The job of the WebSphere plug-in, installed with the IHS server, is to balance load across servers in the WebSphere Application Server cluster. An important aspect of this work relates to failover. What should the plug-in do if a server fails to provide a timely response? A tuned plug-in configuration allows for better load distribution and faster recovery.
There is some good documentation for how the plug-in works. If you are unfamiliar or need a good reference, check out these links:
Next, I'll describe some of the most important settings for failover, including new features from recent fix packs:
MaxConnections determines the maximum number of pending (waiting for AppServer to respond) connections a JVM can have before it is considered overloaded. Once MaxConnections is reached, the plugin stops routing new requests to that server.
Imagine a JVM is experiencing problems: If MaxConnections is not configured, the plug-in can route unlimited requests to it until there is a time-out (Connect or ServerIO) and the JVM is marked down. If the JVM recovers, it will find thousands of requests waiting for processing. All these requests are likely to overload the JVM, possibly leading to high CPU and further time-outs. The higher the number of pending requests, the longer the server will take to recover.
If the JVM doesn't recover, the plug-in will failover the pending requests to another server. This impacts user experience, as the shopper needs to wait for the failover to happen before the request can complete on another server.
Although very recommended, tuning MaxConnections can be tricky. Each plug-in process keeps track of the connections independently. Let's say you have 2 Web Servers and each server allows for 5 processes each (MaxClients).
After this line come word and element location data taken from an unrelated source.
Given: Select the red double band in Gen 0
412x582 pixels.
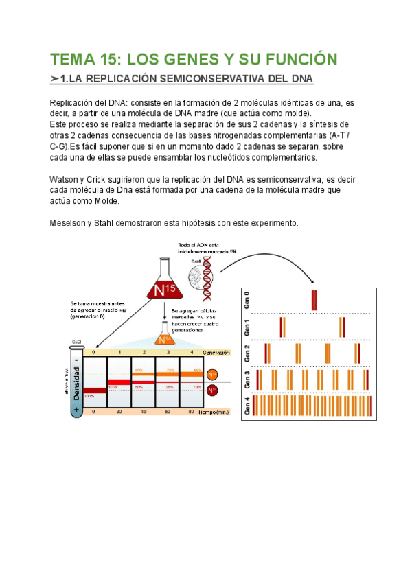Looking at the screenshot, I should click(314, 300).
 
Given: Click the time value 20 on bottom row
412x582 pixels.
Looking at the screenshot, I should click(120, 412).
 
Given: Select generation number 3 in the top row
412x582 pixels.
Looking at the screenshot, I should click(168, 352).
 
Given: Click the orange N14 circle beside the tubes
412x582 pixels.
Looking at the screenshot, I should click(213, 374).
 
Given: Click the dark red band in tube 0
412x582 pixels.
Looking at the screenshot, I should click(95, 391).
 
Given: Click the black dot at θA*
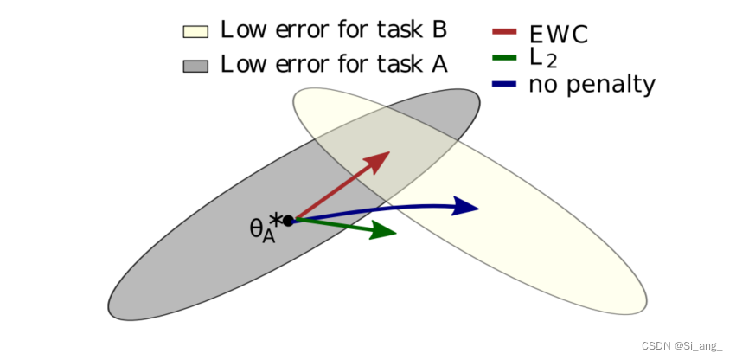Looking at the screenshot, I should click(x=288, y=221).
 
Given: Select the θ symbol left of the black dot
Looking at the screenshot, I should click(x=257, y=228).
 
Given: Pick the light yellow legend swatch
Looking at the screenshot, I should click(x=195, y=32).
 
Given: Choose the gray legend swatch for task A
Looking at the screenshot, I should click(x=195, y=66).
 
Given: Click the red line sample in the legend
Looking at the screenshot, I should click(x=504, y=32).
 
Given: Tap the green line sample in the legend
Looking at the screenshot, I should click(x=504, y=58).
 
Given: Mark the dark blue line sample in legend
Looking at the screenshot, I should click(x=504, y=84).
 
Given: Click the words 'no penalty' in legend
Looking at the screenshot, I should click(x=592, y=85).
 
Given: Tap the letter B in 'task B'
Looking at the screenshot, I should click(x=438, y=29).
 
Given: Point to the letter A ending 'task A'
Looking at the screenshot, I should click(x=438, y=64).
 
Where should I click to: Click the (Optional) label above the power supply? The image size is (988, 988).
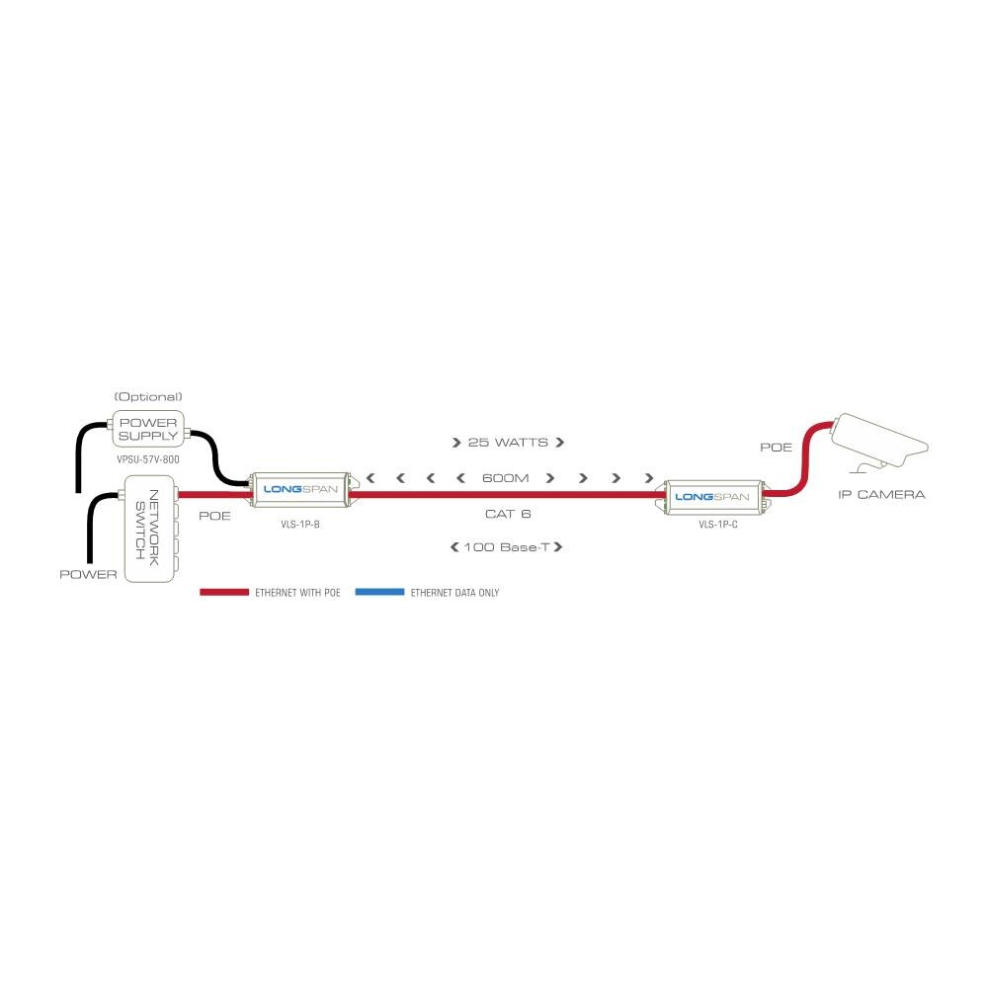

If MaxConnections is set to 20, each JVM can potentially have up to 200 pending requests ( 2 IHS * 5 MaxClients * 20 MaxConnections ). Still, even if the number is higher than what you would like, it is better than allowing unlimited connections.
The ServerIOTimeout fires if a request hasn't responded after n seconds.
If the timeout uses a negative value, the server is marked down after the timeout. The server wont be used again until after the RetryInterval has elapsed.
If a positive value is used for ServerIOTimeout, the particular request will be failed over but the server will not be marked down.
Most customers prefer to mark the servers down, but be careful. If you have two servers and a slow request hits a negative ServerIOTimeout value, the server will be marked down and you will lose 1/2 of your capacity. Remember, it is possible to have that odd slow request even when a server is responsive overall.
The WebSphere transaction timeout should be smaller than the ServerIOTimeout. There is no point in allowing the request to continue in the Application Server if the client is no longer waiting, or if the plug-in started the request on another server
RetryInterval is the amount of the time the plug-in waits before trying to use a server that was previously marked down. It is most important when the ServerIOTimeout is configured to mark servers down (using a negative number), but it will also be used with connect timeouts. Review the Recommended values for web server plug-in config technote for pointers to choose a value. The default of 60 seconds is reasonable. Same as with ServerIOTimeout, the impact of this setting is larger with small clusters.
ServerIOTimeoutRetry is available since 184.108.40.206. Before this setting, when a request hit ServerIOTimeout, the plug-in would continue retrying it on every server in cluster. This meant, if you have 20 JVMs and the farm was down, each request could be retried up to 20 times!
With ServerIOTimeoutRetry you can now control the number of retries. Use a small number, but before deciding on a value, see section 'Request specific time-outs' coming next.
For more info see: PM70559: LIMIT NUMBER OF RETRIES WHEN TIMEOUT OCCURS AT THE WEBSERVER PLUGIN
Request specific time-outs
This option is brand new. It is available since 220.127.116.11 and higher. You can now use different time-out values and retries depending on the request by defining any of the following variables in httpd.conf using SetEnv or SetEnvIf:
For example, if there is a URL that is slower than the rest (e.g. OrderProcess due to backend calls), you can use a specific ServerIOTimeout value
for this command, allowing you to use a more aggressive timeout on the rest of the site.
SetEnvIf Request_URI ^/webapp/wcs/stores/servlet/AjaxOrderProcessServiceOrderSubmit$ websphere-serveriotimeout=60
Or if you want a single retry (or no retries) for all browse (non-SSL) requests:
Alias /wcsstore "/opt/WebSphere/AppServer/profiles/demo/installedApps/WC_demo_cell/WC_demo.ear/Stores.war"
SetEnv websphere-serveriotimeoutretry 1
For more info see: PM94198: TIMEOUTS MUST BE THE SAME FOR EVERY URL ON A SERVER
As per the Recommended values for web server plug-in config technote, it is recommended to configure a timeout for connects. A value of 5 seconds is appropriate for most sites.